* Begin *
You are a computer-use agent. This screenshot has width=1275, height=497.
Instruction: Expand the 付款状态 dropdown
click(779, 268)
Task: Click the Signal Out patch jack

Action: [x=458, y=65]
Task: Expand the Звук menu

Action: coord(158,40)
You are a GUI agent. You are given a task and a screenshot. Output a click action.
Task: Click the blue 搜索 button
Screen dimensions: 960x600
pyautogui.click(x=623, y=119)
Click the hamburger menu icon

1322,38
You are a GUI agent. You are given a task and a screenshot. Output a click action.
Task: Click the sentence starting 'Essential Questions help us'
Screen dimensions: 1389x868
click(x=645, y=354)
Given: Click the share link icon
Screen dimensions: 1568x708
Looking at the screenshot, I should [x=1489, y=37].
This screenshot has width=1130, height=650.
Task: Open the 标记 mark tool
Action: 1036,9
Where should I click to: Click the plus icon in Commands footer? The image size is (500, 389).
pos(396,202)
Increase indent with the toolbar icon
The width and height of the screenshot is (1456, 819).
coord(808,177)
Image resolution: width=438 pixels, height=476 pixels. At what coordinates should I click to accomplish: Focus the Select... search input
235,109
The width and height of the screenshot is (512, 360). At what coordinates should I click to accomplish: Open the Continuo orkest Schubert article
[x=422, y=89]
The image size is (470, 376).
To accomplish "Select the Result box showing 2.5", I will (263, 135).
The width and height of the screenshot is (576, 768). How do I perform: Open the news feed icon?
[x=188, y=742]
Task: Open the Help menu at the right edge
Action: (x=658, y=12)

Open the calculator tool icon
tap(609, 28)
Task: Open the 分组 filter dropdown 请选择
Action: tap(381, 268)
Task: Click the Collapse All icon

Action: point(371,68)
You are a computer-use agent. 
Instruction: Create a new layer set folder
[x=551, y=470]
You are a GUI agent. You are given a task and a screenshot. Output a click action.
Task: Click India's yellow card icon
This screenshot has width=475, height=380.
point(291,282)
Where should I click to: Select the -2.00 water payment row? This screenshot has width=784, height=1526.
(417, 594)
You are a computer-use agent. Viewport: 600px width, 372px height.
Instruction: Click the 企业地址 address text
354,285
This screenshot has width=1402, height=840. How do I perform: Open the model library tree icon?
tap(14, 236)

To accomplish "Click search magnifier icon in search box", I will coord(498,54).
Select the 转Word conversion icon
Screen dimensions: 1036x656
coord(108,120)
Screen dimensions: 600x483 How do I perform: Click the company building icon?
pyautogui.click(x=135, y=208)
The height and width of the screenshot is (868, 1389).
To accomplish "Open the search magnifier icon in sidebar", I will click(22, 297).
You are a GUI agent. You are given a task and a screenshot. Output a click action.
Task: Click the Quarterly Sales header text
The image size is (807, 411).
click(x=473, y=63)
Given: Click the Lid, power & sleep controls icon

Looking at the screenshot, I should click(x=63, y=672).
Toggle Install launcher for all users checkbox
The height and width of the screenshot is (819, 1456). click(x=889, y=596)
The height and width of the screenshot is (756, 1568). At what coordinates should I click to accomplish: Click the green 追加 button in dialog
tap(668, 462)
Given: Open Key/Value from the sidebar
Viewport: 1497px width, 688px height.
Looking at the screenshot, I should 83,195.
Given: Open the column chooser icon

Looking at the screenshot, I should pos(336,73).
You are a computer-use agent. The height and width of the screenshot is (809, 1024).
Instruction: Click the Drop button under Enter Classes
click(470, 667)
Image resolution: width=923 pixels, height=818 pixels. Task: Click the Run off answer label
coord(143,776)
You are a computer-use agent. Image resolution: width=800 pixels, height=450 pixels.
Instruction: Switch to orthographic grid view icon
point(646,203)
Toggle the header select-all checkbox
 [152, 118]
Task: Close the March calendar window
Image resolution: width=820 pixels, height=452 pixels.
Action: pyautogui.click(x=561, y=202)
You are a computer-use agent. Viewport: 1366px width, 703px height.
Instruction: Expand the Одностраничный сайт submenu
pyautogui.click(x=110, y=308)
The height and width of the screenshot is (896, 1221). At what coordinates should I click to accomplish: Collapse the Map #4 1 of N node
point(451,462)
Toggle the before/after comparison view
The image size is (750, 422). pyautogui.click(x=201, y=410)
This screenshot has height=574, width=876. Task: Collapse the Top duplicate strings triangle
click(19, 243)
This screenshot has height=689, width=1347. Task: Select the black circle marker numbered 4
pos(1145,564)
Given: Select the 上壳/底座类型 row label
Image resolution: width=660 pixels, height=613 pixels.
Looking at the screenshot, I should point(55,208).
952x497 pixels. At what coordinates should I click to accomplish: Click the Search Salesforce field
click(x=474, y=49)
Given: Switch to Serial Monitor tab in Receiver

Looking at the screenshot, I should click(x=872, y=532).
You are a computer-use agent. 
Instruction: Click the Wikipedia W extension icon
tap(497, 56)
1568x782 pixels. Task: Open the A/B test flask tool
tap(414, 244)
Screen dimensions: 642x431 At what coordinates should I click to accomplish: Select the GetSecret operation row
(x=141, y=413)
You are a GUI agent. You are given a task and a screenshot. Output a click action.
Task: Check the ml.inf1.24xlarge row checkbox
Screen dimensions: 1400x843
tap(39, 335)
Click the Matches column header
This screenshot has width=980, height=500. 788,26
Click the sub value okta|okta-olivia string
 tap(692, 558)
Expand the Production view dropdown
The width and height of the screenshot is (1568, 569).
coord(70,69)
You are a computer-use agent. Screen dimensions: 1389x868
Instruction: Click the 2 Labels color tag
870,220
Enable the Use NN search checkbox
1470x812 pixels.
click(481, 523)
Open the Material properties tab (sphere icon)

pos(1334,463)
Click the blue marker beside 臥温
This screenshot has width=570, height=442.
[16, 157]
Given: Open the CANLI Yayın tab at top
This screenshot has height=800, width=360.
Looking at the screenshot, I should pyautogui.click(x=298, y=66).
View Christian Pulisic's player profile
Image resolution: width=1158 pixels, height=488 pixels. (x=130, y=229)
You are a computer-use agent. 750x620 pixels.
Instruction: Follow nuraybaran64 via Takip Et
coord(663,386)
* End *
- _What the task requires_: Reproduce the entries word for word, starting at the line that contains "Click the Matches column header" and continuing through the final line of the entries, with both ends included.

- _In response_:
Click the Matches column header
This screenshot has width=980, height=500. 788,26
Click the sub value okta|okta-olivia string
 tap(692, 558)
Expand the Production view dropdown
The width and height of the screenshot is (1568, 569).
coord(70,69)
You are a computer-use agent. Screen dimensions: 1389x868
Instruction: Click the 2 Labels color tag
870,220
Enable the Use NN search checkbox
1470x812 pixels.
click(481, 523)
Open the Material properties tab (sphere icon)

pos(1334,463)
Click the blue marker beside 臥温
This screenshot has width=570, height=442.
[16, 157]
Given: Open the CANLI Yayın tab at top
This screenshot has height=800, width=360.
Looking at the screenshot, I should pyautogui.click(x=298, y=66).
View Christian Pulisic's player profile
Image resolution: width=1158 pixels, height=488 pixels. (x=130, y=229)
You are a computer-use agent. 750x620 pixels.
Instruction: Follow nuraybaran64 via Takip Et
coord(663,386)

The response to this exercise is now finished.